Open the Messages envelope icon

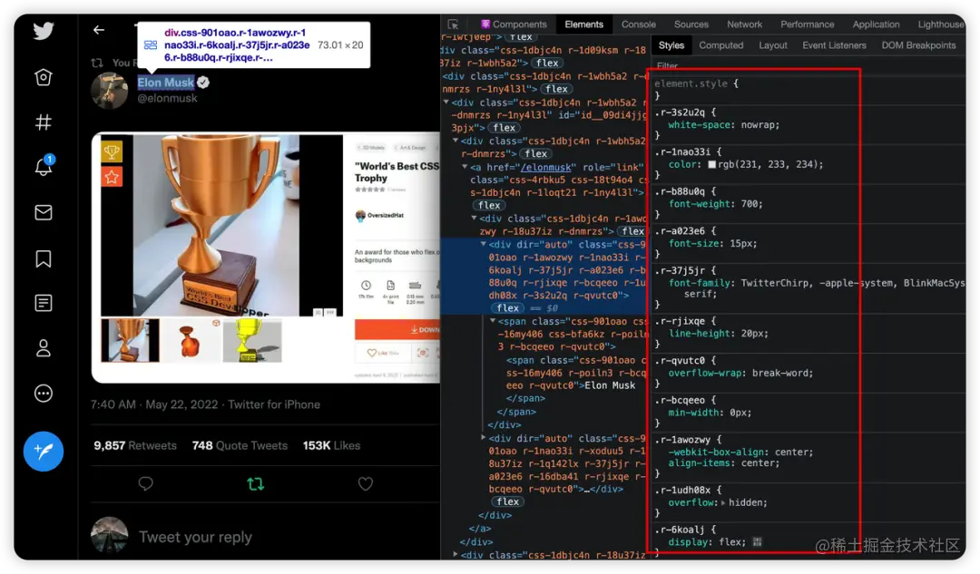(x=43, y=213)
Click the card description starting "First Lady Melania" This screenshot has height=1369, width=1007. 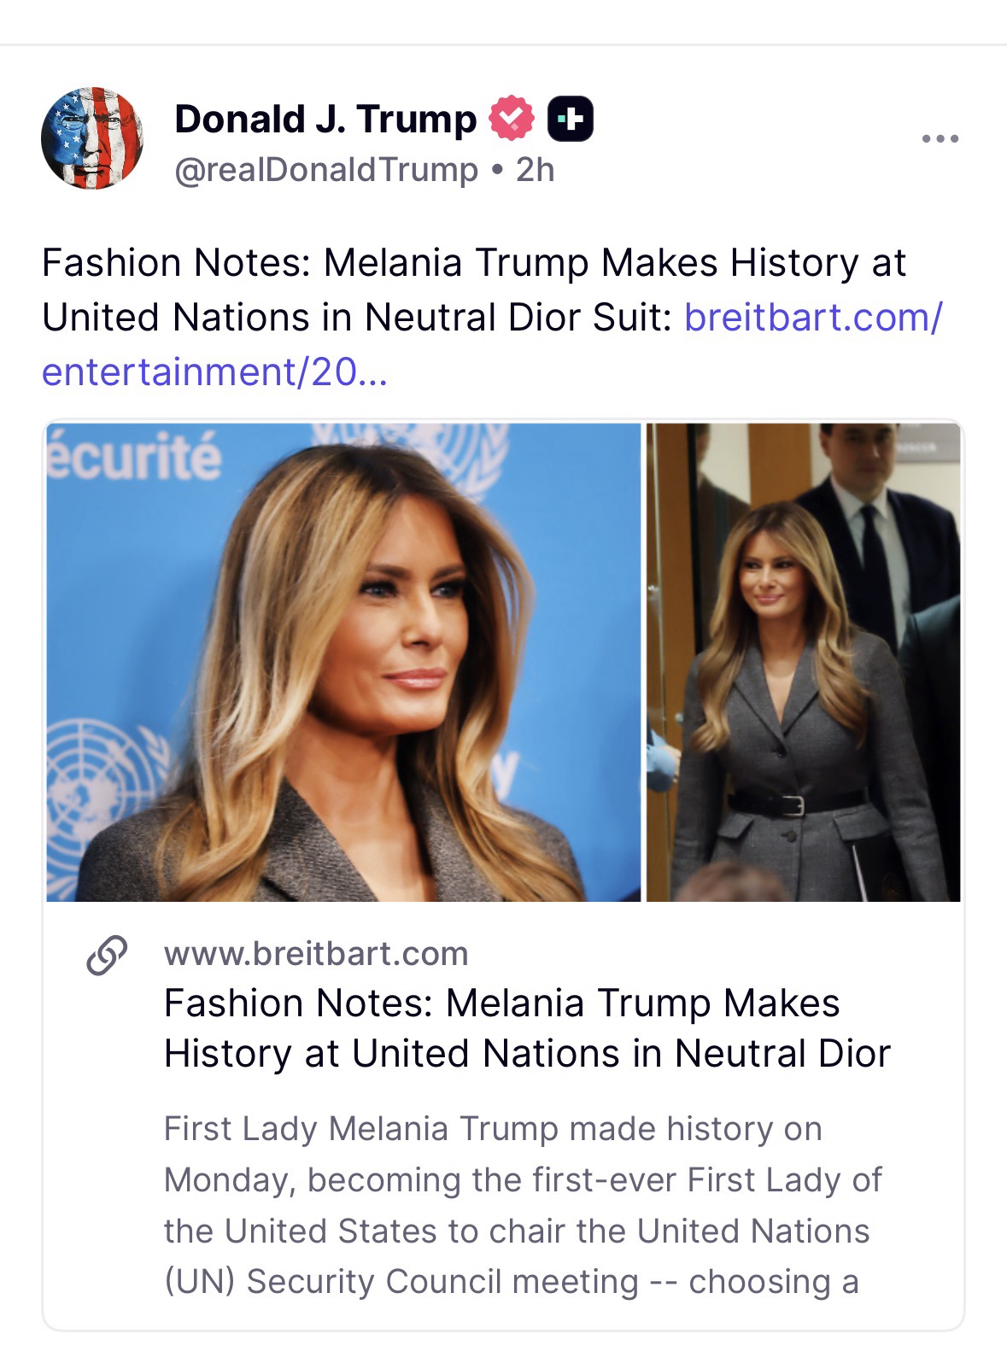pos(521,1204)
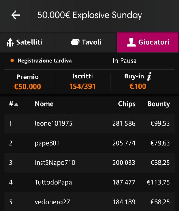Open the TuttodoPapa player entry
Viewport: 179px width, 211px height.
(90, 182)
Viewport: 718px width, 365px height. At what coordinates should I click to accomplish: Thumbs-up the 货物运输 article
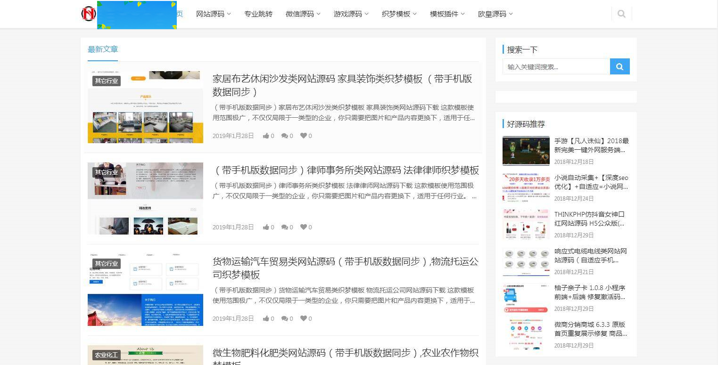266,318
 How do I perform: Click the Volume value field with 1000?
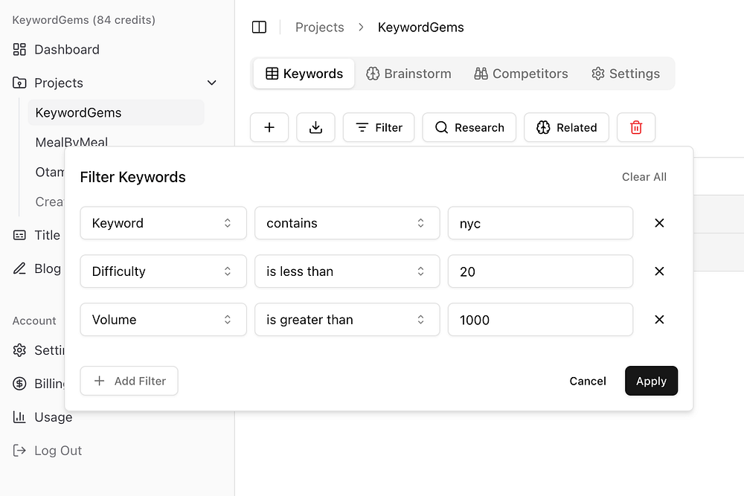(540, 320)
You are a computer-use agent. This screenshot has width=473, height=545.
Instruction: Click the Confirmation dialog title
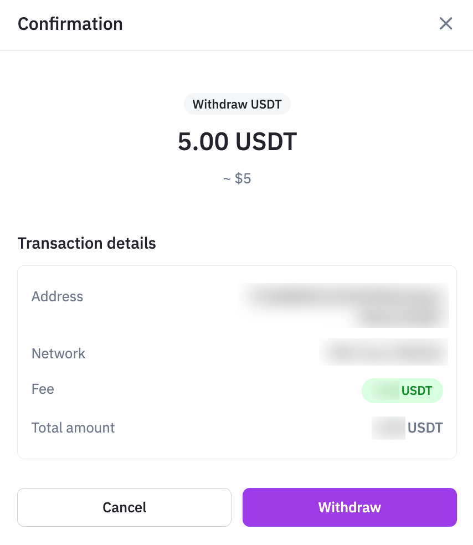tap(70, 24)
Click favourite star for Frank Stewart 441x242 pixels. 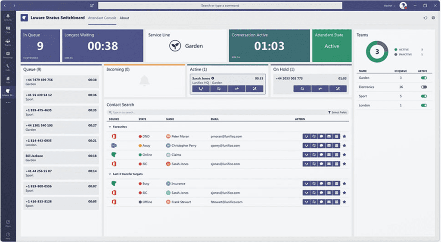(344, 202)
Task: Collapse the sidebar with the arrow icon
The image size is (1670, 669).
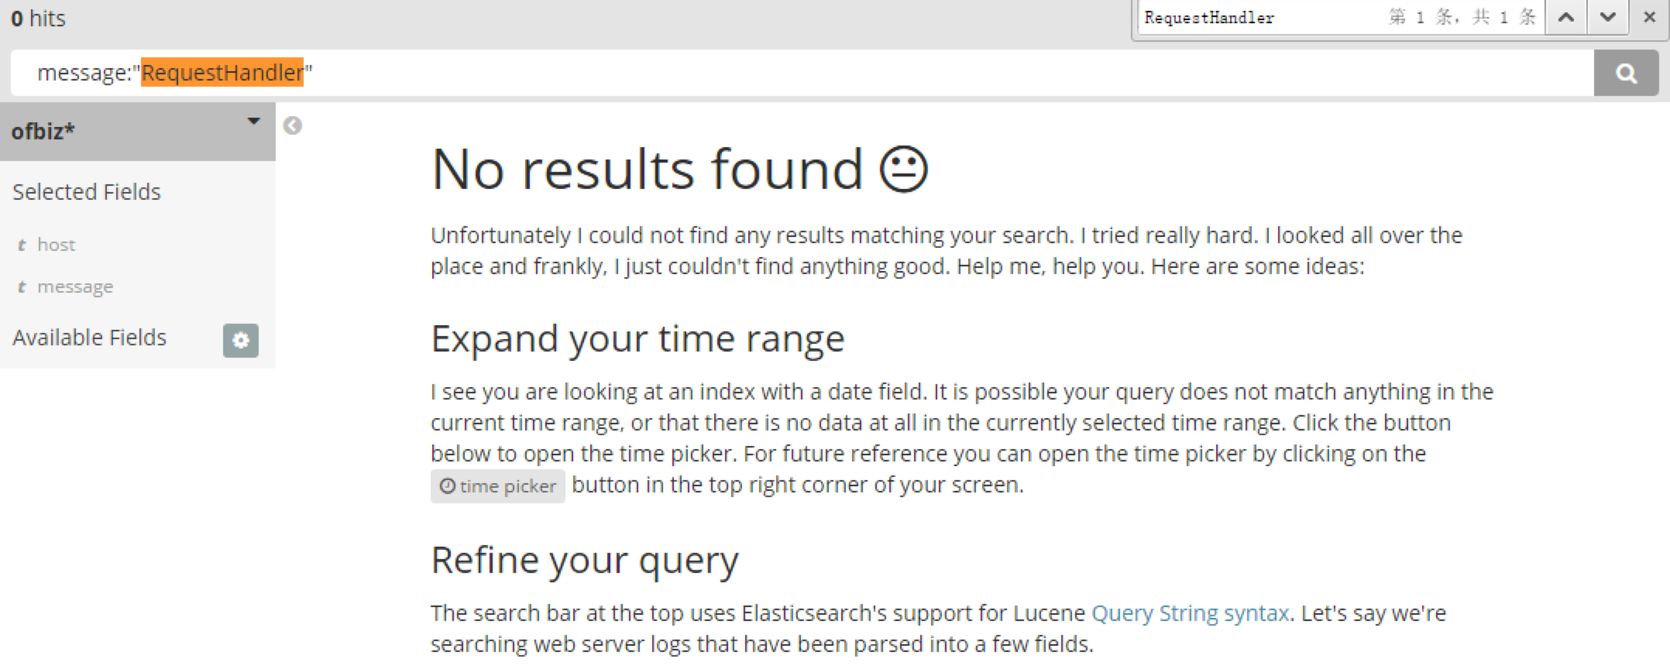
────
◆ **ABOUT THIS EXERCISE**
Exactly the lines from the line with "Task: Collapse the" through the end of the data are to be reproduced, and no picture is to be included.

◆ **ANSWER SPACE**
Task: Collapse the sidebar with the arrow icon
The image size is (1670, 669).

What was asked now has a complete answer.